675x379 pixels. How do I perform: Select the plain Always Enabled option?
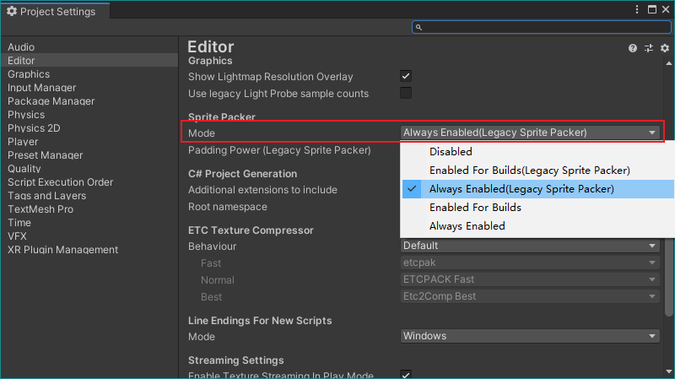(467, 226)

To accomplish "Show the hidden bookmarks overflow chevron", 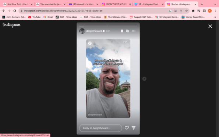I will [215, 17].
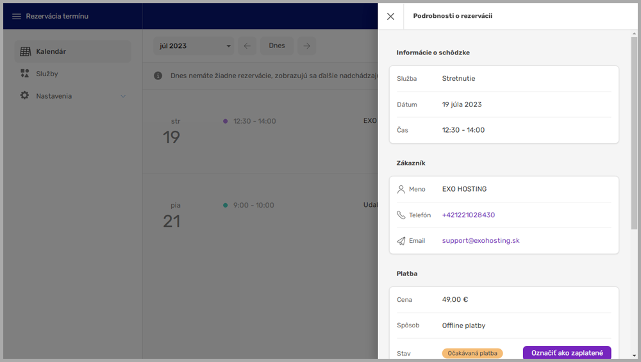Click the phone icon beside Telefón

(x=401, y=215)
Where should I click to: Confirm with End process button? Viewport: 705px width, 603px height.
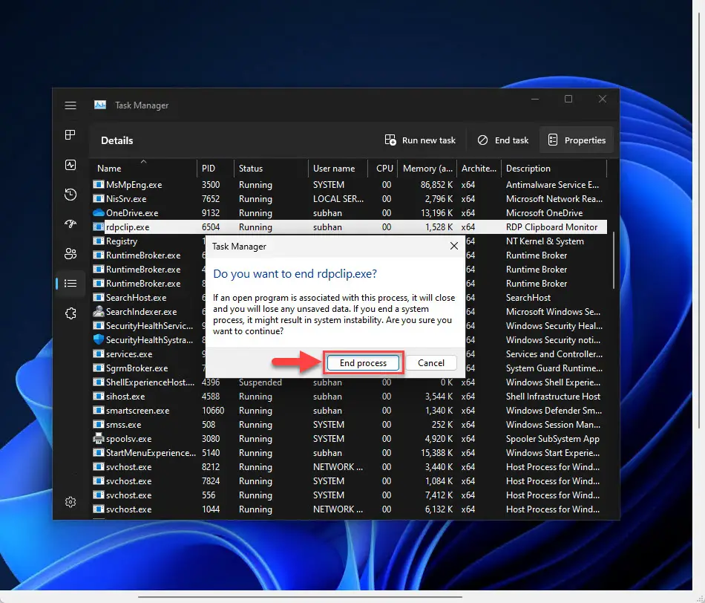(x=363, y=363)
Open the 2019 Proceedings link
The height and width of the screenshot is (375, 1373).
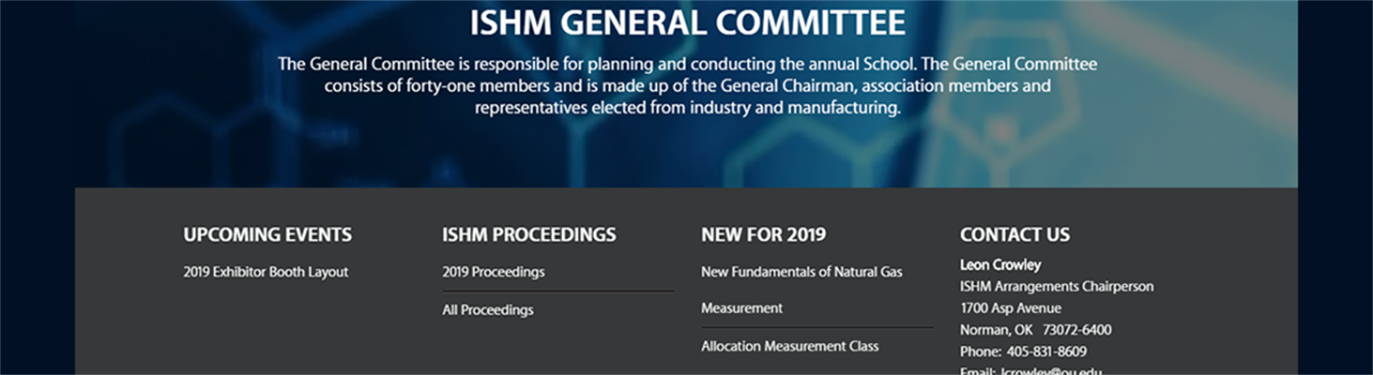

----------------------------------------

» Problem to work on
Give again, word for word, the line containing "Open the 2019 Proceedings link" and every line after it to the end of the records; leave out the pictures.

» Reply
Open the 2019 Proceedings link
The height and width of the screenshot is (375, 1373).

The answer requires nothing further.